── ESTRATTO ──

Chi sono

Heylà ciao! Mi chiamo Elena e sono la piccola nomade (lil' nomad) dietro a questo blog.

Sono Italiana di nascita, abito in Scozia, e ho vissuto in una manciata di altri paesi.

Viaggiare ha sempre definito la mia vita e non potrei mai farne a meno. La mia missione è esplorare il mondo, ascoltare le sue storie, e catturarle con la mia macchina fotografica. Sono appassionata di natura e dei grandi spazi aperti, ma anche di storia e patrimonio. E se un luogo ha cibo di strada tipico, lo vorrò provare di sicuro.

A woman looking at her camera lens through an antique mirror

Sono fortemente a favore di uno stile di vita etico e sostenibile e faccio del mio meglio per comportarmi di conseguenza anche quando sono sulla strada.

Spero che condividendo le mie storie di viaggio potrò darti l’ispirazione ad avventurarti fuori dalla porta di casa e ad esplorare il mondo, sia che ciò significhi prendere l’aereo per un paese straniero in cui leggere i segnali stradali è uno sforzo di decifratura, fare trekking in un parco naturale ad un paio d’ore da casa, o anche solo visitare quel mercatino nel tuo paese che ti incuriosisce da un po’.

Ogni volta che lasciamo la nostra zona di comfort e assumiamo un atteggiamento aperto e curioso, apriamo la porta a nuove esperienze, e le esperienze sono ciò che conta nella vita, non ti pare?

Ciò che ti puoi aspettare da questo blog è un mix di:

  • informazioni pratiche di viaggio e guide che ti possono aiutare a programmare le tue esplorazioni

  • aneddoti e impressioni raccolti durante le mie esperienze in giro per il mondo

  • Resoconti di treks e altre attività all’aperto

Questo blog continuerà a crescere gradualmente man mano che il mio stile di vita si fa più nomadico. Quindi non ti allontanare troppo se sei curioso di vedere dove mi portano le mie peregrinazioni. Potrebbe essere dove la vita decide di portare anche te.

La mia storia

Una piccola sognatrice

Sono nata vicino a Venezia e sono cresciuta circondata dall’abbondante bellezza dell’Italia.

───
── RECORD FORNITI ──

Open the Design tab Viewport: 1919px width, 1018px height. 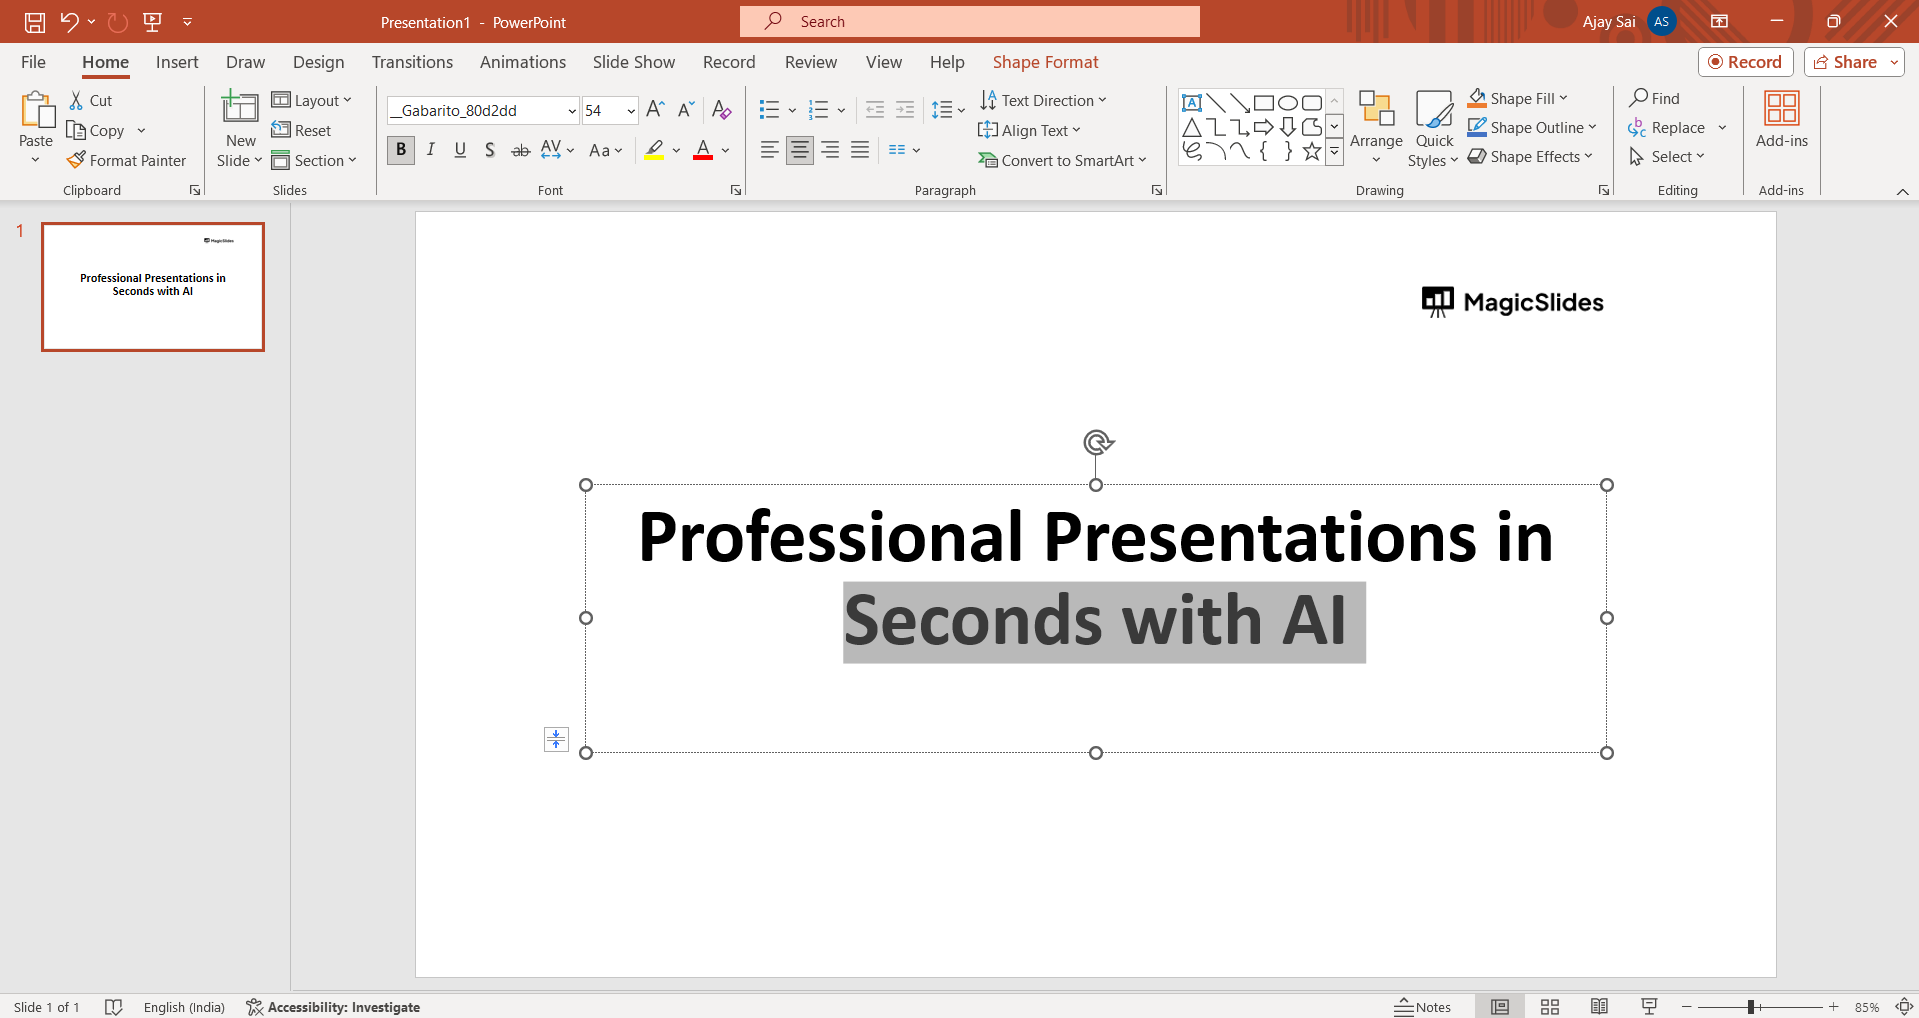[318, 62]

───
── RECORD FORNITI ──

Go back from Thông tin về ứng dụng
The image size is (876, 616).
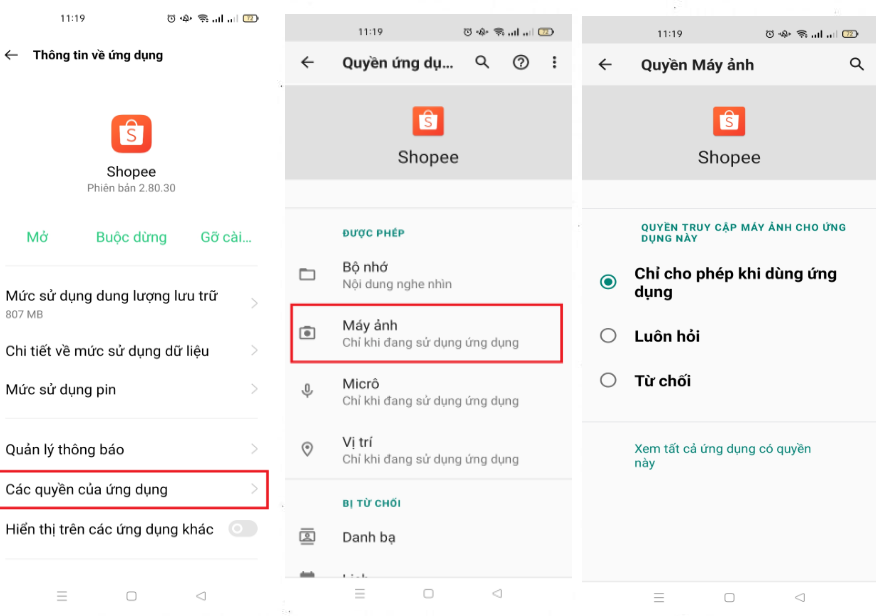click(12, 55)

───
── RECORD FORNITI ──

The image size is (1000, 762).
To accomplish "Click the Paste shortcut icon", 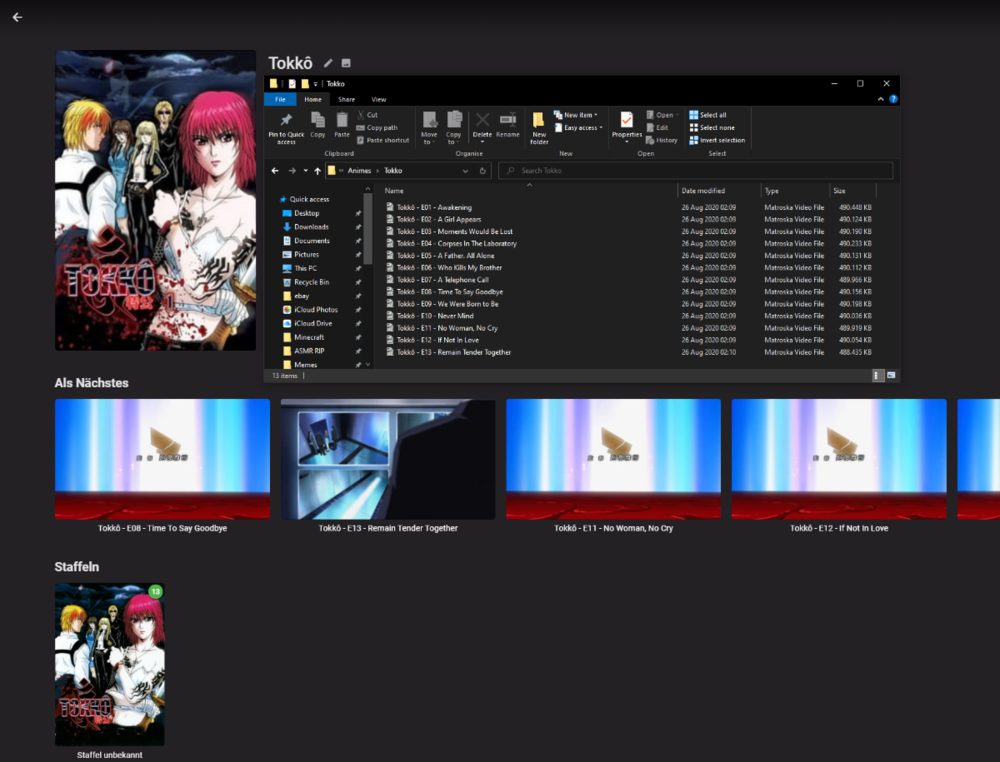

───

ESERCIZIO 1: Secondo l'estratto, in quale paese abita Elena?
ESERCIZIO 2: Per favore, estrai dall'estratto il passo che va da "Ogni volta che" fino a "portare anche te.".
I record non hanno alcun ruolo in questo lavoro.

RISPOSTA SVOLTA 1: In Scozia.

RISPOSTA SVOLTA 2:
Ogni volta che lasciamo la nostra zona di comfort e assumiamo un atteggiamento aperto e curioso, apriamo la porta a nuove esperienze, e le esperienze sono ciò che conta nella vita, non ti pare?

Ciò che ti puoi aspettare da questo blog è un mix di:

  • informazioni pratiche di viaggio e guide che ti possono aiutare a programmare le tue esplorazioni

  • aneddoti e impressioni raccolti durante le mie esperienze in giro per il mondo

  • Resoconti di treks e altre attività all’aperto

Questo blog continuerà a crescere gradualmente man mano che il mio stile di vita si fa più nomadico. Quindi non ti allontanare troppo se sei curioso di vedere dove mi portano le mie peregrinazioni. Potrebbe essere dove la vita decide di portare anche te.